Independence of Approximate Clones

arXiv:2601.20779v1 Announce Type: cross
Abstract: In an ordinal election, two candidates are said to be perfect clones if every voter ranks them adjacently. The independence of clones axiom then states that removing one of the two clones should not change the election outcome. This axiom has been extensively studied in social choice theory, and several voting rules are known to satisfy it (such as IRV, Ranked Pairs and Schulze). However, perfect clones are unlikely to occur in practice, especially for political elections with many voters.

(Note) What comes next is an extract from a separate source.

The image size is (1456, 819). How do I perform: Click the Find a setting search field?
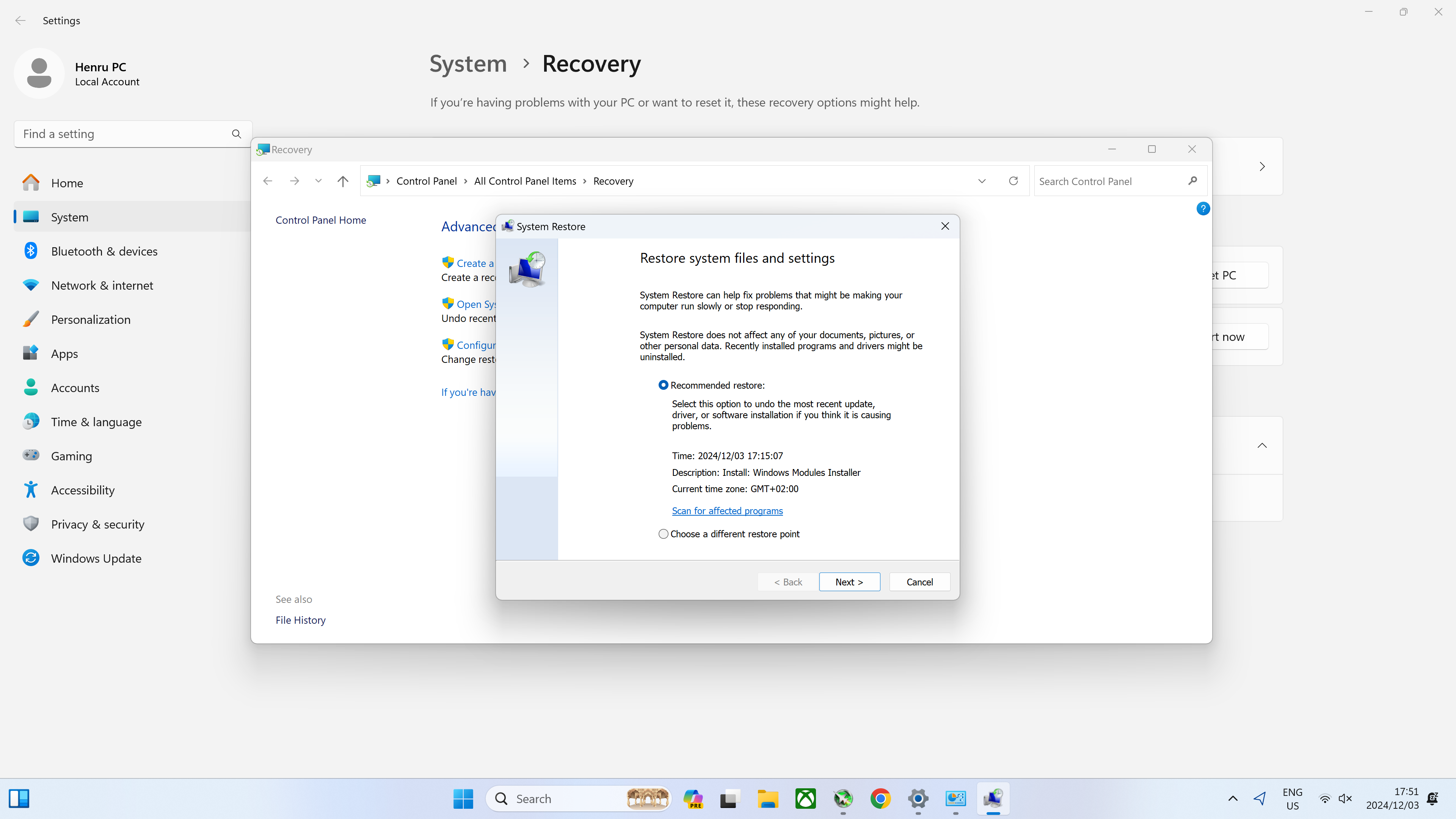pyautogui.click(x=124, y=134)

In this work, we study different notions of approximate clones in ordinal elections. Informally, two candidates are approximate clones in a preference profile if they are close to being perfect clones. We discuss two measures to quantify this proximity, and we show under which conditions the voting rules that are known to be independent of clones are also independent of approximate clones. In particular, we show that for elections with at least four candidates, none of these rules are independent of approximate clones in the general case. However, we find a more positive result for the case of three candidates. Finally, we conduct an empirical study of approximate clones and independence of approximate clones based on three real-world datasets: votes in local Scottish elections, votes in mini-jury deliberations, and votes of judges in figure skating competitions. We find that approximate clones are common in some contexts, and that the closest two candidates are to being perfect clones, the less likely their removal is to change the election outcome, especially for voting rules that are independent of perfect clones.